CHICAGO (STNG) ― After more than a decade of failure and denial, Chicago is giving up the ghost on blue bag recycling.

By the end of 2011, every one of the 600,000 households that get city garbage pick-up will make the shift to suburban-style curbside recycling from blue carts, instead of bags.

The blue cart program is currently confined to 84,000 households. Beginning next month and continuing through year's end, 92,000 additional households will get the perk.

That will be followed by an accelerated expansion to roughly 140,000 homes a year. The failed blue bag program will be totally phased out by 2011.

Until then, homeowner and renters still waiting for blue carts will be asked to take recyclables to regional drop-off centers.

Chicago currently has 16 drop-off centers. By Dec. 31, there will be twice that many -- and they will be concentrated in neighborhoods without blue carts.
Blue bags will not be outlawed. But they will be strongly discouraged.

"People who operate these sorting centers and transfer stations are required by permit to pull anything that comes in a blue bag and recycle it. But we don't think that's the best way to go," said Streets & Sanitation Dept. spokesman Matt Smith.
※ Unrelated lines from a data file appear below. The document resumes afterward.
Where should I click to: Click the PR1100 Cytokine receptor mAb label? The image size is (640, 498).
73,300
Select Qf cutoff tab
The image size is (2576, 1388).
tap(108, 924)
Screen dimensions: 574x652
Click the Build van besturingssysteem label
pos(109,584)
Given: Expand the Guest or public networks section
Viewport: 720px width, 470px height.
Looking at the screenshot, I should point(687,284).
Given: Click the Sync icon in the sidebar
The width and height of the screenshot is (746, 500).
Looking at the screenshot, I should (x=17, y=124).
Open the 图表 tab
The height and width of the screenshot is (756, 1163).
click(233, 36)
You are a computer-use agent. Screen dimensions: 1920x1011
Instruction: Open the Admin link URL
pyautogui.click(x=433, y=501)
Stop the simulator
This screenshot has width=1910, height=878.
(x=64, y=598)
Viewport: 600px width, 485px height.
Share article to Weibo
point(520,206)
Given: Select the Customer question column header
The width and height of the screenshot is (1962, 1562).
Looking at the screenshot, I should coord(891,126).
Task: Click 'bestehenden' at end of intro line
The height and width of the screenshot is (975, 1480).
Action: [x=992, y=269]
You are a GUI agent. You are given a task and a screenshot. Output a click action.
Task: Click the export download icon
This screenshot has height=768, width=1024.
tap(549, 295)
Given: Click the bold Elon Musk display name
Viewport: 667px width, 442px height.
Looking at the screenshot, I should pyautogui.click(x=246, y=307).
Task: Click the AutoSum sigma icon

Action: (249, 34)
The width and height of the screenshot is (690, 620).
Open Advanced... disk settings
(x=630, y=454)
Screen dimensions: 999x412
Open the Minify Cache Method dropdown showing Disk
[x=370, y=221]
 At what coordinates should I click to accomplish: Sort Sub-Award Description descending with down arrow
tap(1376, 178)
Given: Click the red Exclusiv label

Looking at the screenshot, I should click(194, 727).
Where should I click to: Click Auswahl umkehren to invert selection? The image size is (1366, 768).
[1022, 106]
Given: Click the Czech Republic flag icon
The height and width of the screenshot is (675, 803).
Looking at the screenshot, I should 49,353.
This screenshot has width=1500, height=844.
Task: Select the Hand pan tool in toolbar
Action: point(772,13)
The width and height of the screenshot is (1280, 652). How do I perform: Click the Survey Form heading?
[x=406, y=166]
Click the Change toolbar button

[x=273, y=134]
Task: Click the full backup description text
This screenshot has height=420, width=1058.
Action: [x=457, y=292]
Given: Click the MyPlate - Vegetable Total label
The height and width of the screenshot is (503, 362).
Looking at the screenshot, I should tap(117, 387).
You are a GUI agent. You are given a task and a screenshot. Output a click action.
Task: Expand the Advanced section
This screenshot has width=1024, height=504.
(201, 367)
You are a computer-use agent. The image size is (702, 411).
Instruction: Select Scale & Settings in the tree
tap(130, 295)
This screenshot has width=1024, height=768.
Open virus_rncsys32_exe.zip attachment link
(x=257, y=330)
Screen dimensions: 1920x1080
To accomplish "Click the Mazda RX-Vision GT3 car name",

"We would be putting good money after bad to continue to fund a program we're evolving away from. Rather than let that slow the progress of blue carts, we're eliminating paying for sorting and using those funds to move forward with the blue cart."

Last fall, Mayor Daley postponed what few sweeteners there were in his 2008 budget -- hiring 50 police officers and expanding curbside recycling to 131,000 more households -- to pave the way for rolling back his proposed $108 million property tax hike.

The mayor put off the blue cart expansion until July 1, meaning that far fewer households would have made the switch.

Now, City Hall has done an about-face -- forging ahead with a curbside program it once dismissed as cost prohibitive. And how will it be financed?

"We're going to stop paying for resorting of recyclables. That's money we can use to pay for the program. We are also going to be taking in more money through the sale of recyclables in the blue cart areas," Smith said, without revealing specific dollar amounts.

For more than a decade, Chicagoans have been asked to place plastics, cans, bottles and paper into blue bags and toss them in with routine garbage. The program has been a collossal flop. Only 13 percent of city residents bother to participate and an even lower percentage of their recyclables are actually diverted from the city's 1.2 million tons of trash a year.

The Chicago Recycling Coalition applauded Mayor Daley for facing reality. The group opposed blue bag recycling from the start and called the city's about-face "vindication" for its persistent opposition.